■ Task prompt:
Search the entries below for the string "label" and copy the lines that hold it.

■ Supplied entries:

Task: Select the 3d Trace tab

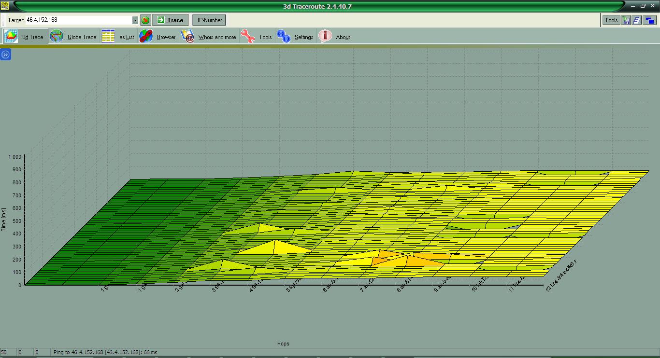Action: [25, 37]
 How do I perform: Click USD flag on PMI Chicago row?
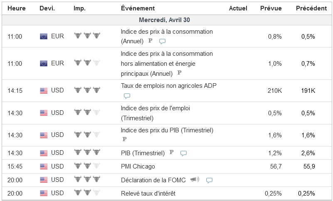pos(44,166)
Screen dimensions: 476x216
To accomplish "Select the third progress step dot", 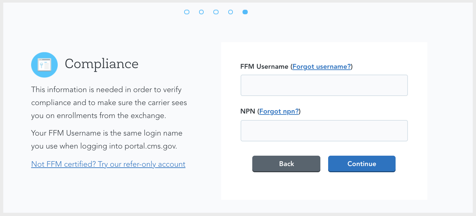I will 216,12.
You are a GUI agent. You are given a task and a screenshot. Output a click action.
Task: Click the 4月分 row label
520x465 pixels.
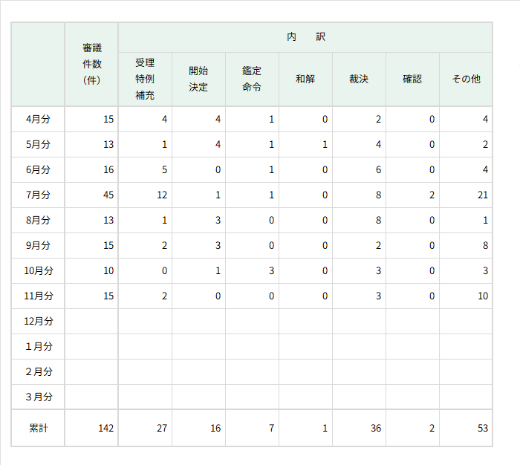39,119
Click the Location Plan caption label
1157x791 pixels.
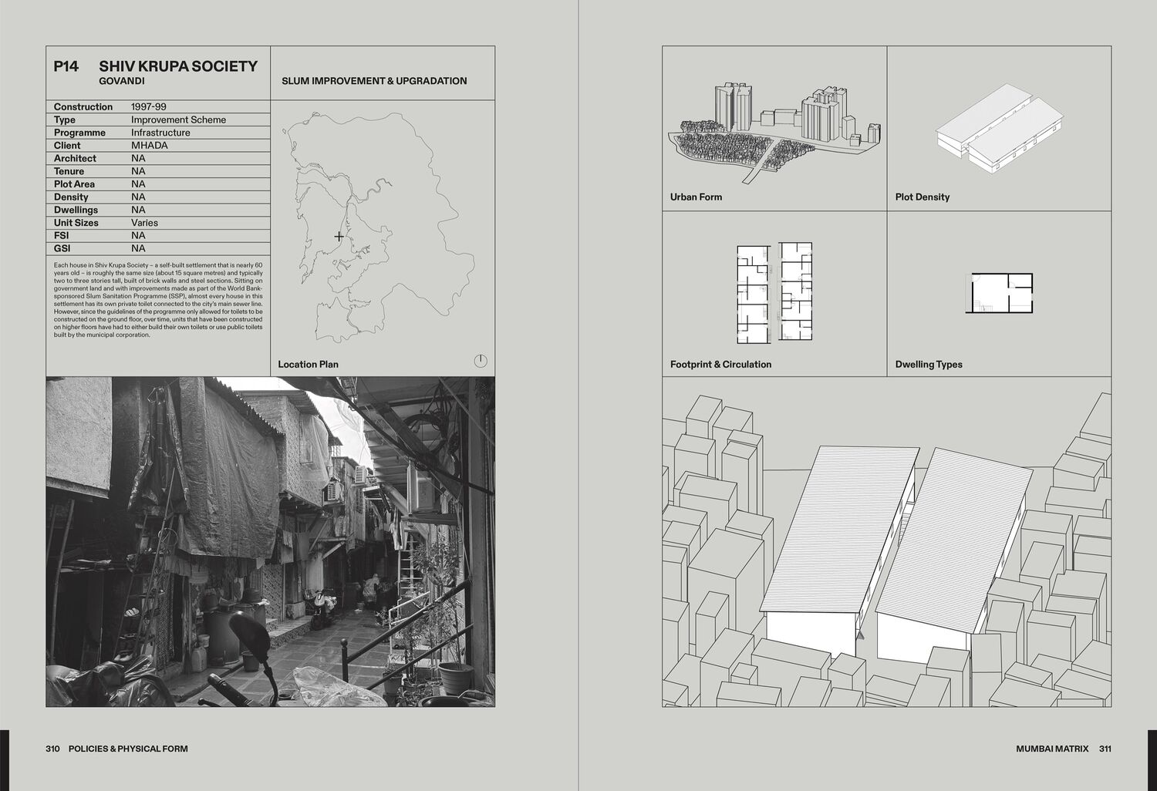[x=308, y=365]
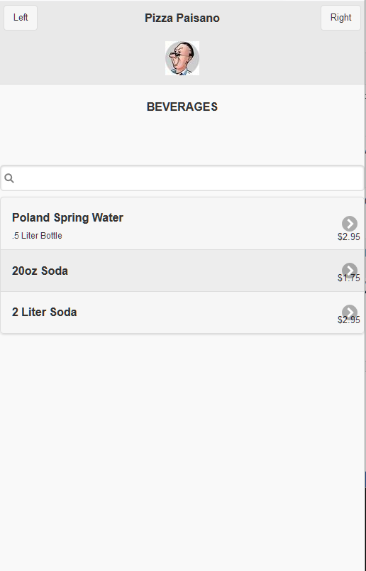Click the gray header bar beside the logo
This screenshot has height=571, width=366.
pyautogui.click(x=273, y=58)
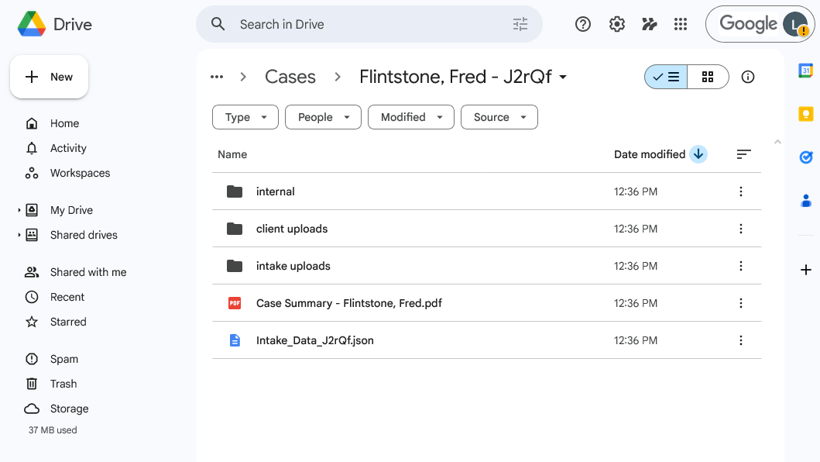Open the Google apps grid
820x462 pixels.
point(681,24)
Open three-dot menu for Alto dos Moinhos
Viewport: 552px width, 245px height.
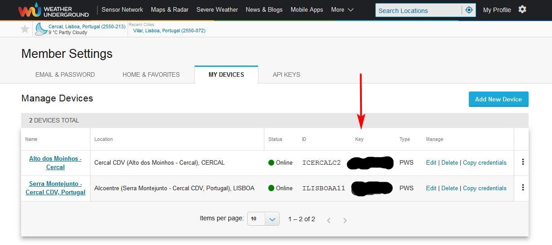[523, 162]

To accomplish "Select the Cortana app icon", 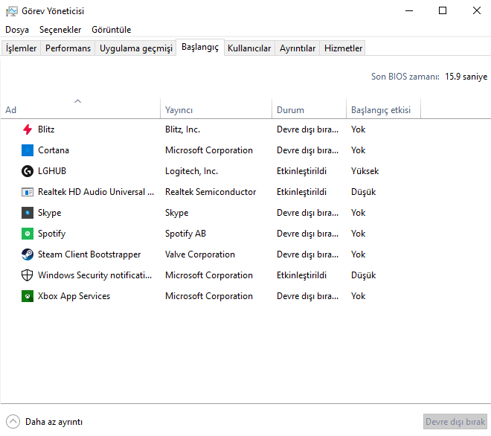I will (28, 150).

■ Response:
Task: Click the 4月分 row label
Click the Location Plan caption label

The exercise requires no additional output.